EXCERPT TO READ:

"""

Nisennenmondai Fan

Nisennenmondai Fan (美人レコード、2010)

Nisennenmondai (にせんねんもんだい) - Fan (2009)

Nisennenmondai (にせんねんもんだい) - Fan (2009)

Fan is not music. It is not the deliberate construction of an emotional narrative employing intervals of sound and silence. At thirty-five minutes and a single track, Tokyo trio Nisennenmondai’s (translated loosely as “the Y2K Bug”) 2009 recording for 美人レコード (Bijin Records) thwarts the listener at every turn.

It is played like a record, meaning you cue it up in your mp3 player or CD player or what have you, and, there in the room where you are located, your stereo’s DA converter decodes the acoustic impulses that have been converted into electrical signals in a faraway recording studio back into sound. It has a beginning and an end. But what has been recorded? After the initial sample of ambient room noise and birdsong, is the arrhythmic thrumming that begins and constitutes the core of the record actually the sound of an electric fan put through some kind of effects box? Is what you are hearing musical instruments or objects in a room that happened to have been mic’ed up?

Nisennenmondai guitarist Masako Takada (HESO Magazine)

Nisennenmondai guitarist Masako Takada (HESO Magazine)

Your attention is drawn back to the recording after some five to ten minutes. Some very slight new variations have been added and you, as listener, realize you’ve been engrossed in other thoughts. The recording has, by now, become part of room’s atmosphere, but the introduction of new rhythms has reminded you to listen. This new development bears some resemblance to musical buildup. It renews your expectation that the “song” will suddenly begin to follow the development arc you’ve come to expect from music. You expect the development of tension, its eventual resolution by way of some climactic point. But here Fan frustrates you again, because, though new repetitive elements are added to the composition, and the familiar sounds of traditional instruments such as drums or bass guitars do make their way into the mix, these developments occur over such a long period of time that the effect, in the end, when the mix is thinned back to silence, is that nothing seems to have happened at all.

"""

(Rows of text and element pointing)
"""

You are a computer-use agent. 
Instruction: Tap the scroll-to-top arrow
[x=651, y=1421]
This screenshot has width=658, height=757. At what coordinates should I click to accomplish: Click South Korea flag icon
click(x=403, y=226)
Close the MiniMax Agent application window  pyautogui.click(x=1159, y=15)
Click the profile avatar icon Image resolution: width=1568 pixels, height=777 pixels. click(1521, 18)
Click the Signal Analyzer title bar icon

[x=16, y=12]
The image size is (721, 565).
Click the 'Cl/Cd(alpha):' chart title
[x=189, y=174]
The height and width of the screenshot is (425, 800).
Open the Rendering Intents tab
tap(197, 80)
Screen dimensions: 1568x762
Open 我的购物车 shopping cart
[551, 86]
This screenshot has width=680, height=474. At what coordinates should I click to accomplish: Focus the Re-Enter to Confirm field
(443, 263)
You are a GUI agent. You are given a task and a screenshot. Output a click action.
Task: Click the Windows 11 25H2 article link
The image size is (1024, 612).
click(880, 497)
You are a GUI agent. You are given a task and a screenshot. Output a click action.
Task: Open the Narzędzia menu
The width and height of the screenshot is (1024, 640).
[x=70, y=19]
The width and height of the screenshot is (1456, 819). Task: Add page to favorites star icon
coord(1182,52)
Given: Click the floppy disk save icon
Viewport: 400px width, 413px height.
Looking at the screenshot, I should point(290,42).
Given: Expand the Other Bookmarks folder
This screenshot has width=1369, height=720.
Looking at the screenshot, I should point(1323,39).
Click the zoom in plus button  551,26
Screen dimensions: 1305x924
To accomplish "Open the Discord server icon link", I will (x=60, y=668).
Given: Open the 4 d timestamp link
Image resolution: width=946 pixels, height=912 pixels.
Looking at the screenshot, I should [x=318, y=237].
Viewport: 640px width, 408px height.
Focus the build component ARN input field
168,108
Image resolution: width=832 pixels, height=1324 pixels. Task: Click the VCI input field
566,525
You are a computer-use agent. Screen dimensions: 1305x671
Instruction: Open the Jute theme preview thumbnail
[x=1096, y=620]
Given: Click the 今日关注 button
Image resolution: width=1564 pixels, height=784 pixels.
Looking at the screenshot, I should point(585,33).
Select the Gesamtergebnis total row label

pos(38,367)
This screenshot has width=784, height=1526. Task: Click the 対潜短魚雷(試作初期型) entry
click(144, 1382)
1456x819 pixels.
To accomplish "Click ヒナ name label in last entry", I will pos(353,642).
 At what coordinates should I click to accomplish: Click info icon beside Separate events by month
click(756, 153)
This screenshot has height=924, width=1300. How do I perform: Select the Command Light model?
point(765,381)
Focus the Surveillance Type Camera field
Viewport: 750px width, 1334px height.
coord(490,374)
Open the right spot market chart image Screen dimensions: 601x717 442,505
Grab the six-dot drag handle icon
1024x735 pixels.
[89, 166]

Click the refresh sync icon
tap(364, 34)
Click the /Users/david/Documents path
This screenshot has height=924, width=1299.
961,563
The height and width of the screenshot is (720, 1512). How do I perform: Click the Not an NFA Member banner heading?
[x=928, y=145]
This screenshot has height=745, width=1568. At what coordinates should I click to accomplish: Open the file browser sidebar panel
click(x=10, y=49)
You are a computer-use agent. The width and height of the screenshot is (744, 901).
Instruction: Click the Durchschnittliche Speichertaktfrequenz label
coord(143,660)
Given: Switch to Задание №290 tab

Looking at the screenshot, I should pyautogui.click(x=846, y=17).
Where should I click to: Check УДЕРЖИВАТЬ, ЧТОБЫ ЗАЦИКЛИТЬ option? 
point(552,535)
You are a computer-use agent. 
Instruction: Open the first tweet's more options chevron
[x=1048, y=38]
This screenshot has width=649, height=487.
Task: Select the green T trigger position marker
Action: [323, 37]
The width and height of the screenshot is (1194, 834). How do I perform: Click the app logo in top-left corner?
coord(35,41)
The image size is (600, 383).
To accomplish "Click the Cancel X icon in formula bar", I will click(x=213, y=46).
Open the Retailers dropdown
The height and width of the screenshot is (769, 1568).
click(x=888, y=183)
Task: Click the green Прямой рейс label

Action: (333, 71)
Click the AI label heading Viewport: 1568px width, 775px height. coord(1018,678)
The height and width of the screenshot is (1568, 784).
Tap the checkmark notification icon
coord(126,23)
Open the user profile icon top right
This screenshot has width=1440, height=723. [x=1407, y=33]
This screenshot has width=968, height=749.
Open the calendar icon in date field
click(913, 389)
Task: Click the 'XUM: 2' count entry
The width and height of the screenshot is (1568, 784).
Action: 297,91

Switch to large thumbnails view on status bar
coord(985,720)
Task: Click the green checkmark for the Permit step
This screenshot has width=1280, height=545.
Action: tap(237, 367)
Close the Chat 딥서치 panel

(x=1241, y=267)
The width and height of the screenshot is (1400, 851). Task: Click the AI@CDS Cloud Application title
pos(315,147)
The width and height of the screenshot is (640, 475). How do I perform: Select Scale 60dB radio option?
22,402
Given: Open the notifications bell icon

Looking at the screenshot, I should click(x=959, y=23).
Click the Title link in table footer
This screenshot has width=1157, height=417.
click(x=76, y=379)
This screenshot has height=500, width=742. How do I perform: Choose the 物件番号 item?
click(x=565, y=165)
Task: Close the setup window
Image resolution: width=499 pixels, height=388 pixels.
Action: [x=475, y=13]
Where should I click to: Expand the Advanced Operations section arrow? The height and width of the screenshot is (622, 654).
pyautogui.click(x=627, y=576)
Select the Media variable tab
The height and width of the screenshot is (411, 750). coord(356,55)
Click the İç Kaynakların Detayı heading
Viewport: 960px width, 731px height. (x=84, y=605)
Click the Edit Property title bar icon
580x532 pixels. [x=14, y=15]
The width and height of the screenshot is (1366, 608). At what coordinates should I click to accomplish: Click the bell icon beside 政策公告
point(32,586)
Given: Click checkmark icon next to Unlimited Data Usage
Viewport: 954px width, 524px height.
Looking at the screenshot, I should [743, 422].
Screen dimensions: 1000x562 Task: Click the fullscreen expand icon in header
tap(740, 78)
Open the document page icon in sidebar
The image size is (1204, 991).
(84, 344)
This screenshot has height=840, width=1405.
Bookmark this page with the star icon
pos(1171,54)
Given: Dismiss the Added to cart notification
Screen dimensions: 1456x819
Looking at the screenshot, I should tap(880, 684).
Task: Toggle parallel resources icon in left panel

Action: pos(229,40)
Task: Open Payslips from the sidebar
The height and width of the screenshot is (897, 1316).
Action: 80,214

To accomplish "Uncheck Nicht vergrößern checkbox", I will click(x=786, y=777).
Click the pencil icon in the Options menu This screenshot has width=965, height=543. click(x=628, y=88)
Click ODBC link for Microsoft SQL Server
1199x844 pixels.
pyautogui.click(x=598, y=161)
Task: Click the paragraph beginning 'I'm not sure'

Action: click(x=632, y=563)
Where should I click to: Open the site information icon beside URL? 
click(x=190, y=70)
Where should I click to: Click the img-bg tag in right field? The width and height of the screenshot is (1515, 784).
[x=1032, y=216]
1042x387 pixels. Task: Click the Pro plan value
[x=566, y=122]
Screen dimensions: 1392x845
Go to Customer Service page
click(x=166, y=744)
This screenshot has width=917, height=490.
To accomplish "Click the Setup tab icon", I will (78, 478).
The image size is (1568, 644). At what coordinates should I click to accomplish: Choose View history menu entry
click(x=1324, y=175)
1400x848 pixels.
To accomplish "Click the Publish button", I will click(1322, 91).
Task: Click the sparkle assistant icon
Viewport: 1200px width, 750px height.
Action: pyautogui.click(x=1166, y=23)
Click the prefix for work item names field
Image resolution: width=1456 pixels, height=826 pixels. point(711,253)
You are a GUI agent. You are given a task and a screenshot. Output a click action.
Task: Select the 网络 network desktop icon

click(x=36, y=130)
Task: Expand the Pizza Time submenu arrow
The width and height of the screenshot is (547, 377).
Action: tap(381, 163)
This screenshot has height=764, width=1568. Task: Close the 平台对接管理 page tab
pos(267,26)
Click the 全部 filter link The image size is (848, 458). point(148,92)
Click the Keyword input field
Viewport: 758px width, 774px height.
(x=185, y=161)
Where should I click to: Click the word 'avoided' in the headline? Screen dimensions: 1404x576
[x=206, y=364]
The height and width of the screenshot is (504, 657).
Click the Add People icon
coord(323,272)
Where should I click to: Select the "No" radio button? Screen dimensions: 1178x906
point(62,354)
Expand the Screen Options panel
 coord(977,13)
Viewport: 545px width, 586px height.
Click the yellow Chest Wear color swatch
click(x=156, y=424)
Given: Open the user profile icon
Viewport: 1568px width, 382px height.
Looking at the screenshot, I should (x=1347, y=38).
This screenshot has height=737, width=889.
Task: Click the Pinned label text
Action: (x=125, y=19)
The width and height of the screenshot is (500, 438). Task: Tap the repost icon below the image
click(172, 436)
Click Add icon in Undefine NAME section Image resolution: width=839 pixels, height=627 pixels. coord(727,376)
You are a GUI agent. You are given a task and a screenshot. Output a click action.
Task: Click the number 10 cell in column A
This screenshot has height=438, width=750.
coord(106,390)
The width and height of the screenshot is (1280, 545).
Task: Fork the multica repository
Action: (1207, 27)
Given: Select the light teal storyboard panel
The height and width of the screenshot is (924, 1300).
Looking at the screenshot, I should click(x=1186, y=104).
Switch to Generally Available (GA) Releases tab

"""

REQUIRED ACTIONS:
- A) Quote the stretch of the Nisennenmondai review from "Nisennenmondai Fan (美人レコード、2010)" through "at every turn.".
- B) Pick out every row that contains the word "panel", matching case exactly.
The rows have no connection to the Nisennenmondai review.

SOLUTIONS TO THE TASKS:
- A)
Nisennenmondai Fan (美人レコード、2010)

Nisennenmondai (にせんねんもんだい) - Fan (2009)

Nisennenmondai (にせんねんもんだい) - Fan (2009)

Fan is not music. It is not the deliberate construction of an emotional narrative employing intervals of sound and silence. At thirty-five minutes and a single track, Tokyo trio Nisennenmondai’s (translated loosely as “the Y2K Bug”) 2009 recording for 美人レコード (Bijin Records) thwarts the listener at every turn.

- B)
This screenshot has height=745, width=1568. At what coordinates should I click to accomplish: Open the file browser sidebar panel
Close the Chat 딥서치 panel
Task: Toggle parallel resources icon in left panel
Expand the Screen Options panel
Given: Select the light teal storyboard panel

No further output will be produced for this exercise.